Un auteur de BD se doit d’être conteur, illustrateur, styliste, décorateur, architecte… Il est à la fois acteur de tous les personnages de l’histoire et le réalisateur de ce qui est mis en scène. L’auteur de BD ne bénéficie pas de longes séquences animées, comme au cinéma, pour exprimer une émotion ou évoquer une action, de plus en règle générale les BD sont limitées à 46 planches, cela est lié au coût de réalisation des albums. Il devra donc choisir avec justesse, la bonne composition et le bon cadrage de chaque image pour donner l’illusion du mouvement, de l’action, du sentiment exprimé, pour laisser le lecteur imaginer ce qui s’est déroulé entre deux cases. C’est comme au cinéma, mais sans la musique…
Quoiqu’en y regardant de plus près, il y a une musique… inaudible. Pour donner de l’attrait à une histoire, il faut trouver le rythme, régler la cadence, mettre en osmose le scénario, le dessin et la couleur. Si cette partition est harmonisée, alors vous avez une mélodie silencieuse, qui séduira les lecteurs. Oui une BD a une Musique !
Un album de bandes dessinées se réalise souvent en équipe. Le scénariste invente et rédige le scénario de l’histoire, le dessinateur réalise les planches que le coloriste mettra en couleurs. Parfois on fait appel à d’autres talents, pour le design, le story-board, la documentation, l’encrage, le lettrage… Mais quel que soit le nombre d’artistes qui participent à la réalisation de l’album, ceux-ci doivent former une équipe soudée, avançant dans la même direction. C’est comme dans un orchestre ; qu’un seul des musiciens joue faux, et c’est toute l’œuvre qui s’écroule au détriment de l’équipe.
Pour terminer, sachez que ce métier se construit sur le talent (il en faut un peu), la passion et le travail. L’auteur de BD évolue dans un monde merveilleux où l’on bénéficie depuis longtemps des 35 heures… par jour ! Les congés payés n’existent pas. La couverture sociale est ridicule, et la retraite, pour peu que l’on y pense, dépendra du nombre d’albums vendus. Cependant le percepteur n’oublie jamais sa petite visite.
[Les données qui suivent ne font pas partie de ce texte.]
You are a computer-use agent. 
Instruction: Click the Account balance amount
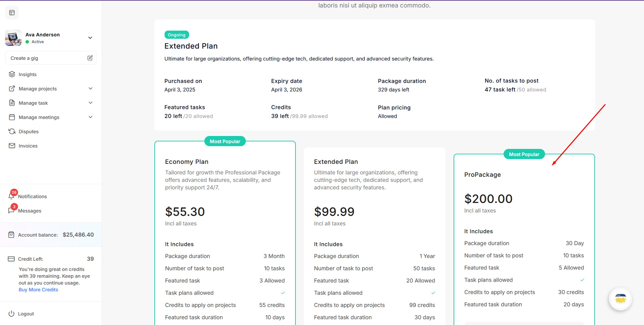[78, 235]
Vous l’aurez compris, il faut vraiment être motivé et passionné. Mais si l’aventure vous tente, il y a quelques éléments à prendre en considération. Comme dans tout métier, la bande dessinée a ses thermes et ses codes. Lorsque l’on dialogue avec un collègue, un imprimeur ou l’éditeur, il est important de parler le même langage. Je vais donc vous donner quelques explications sur la composition d’un album et de son contenu.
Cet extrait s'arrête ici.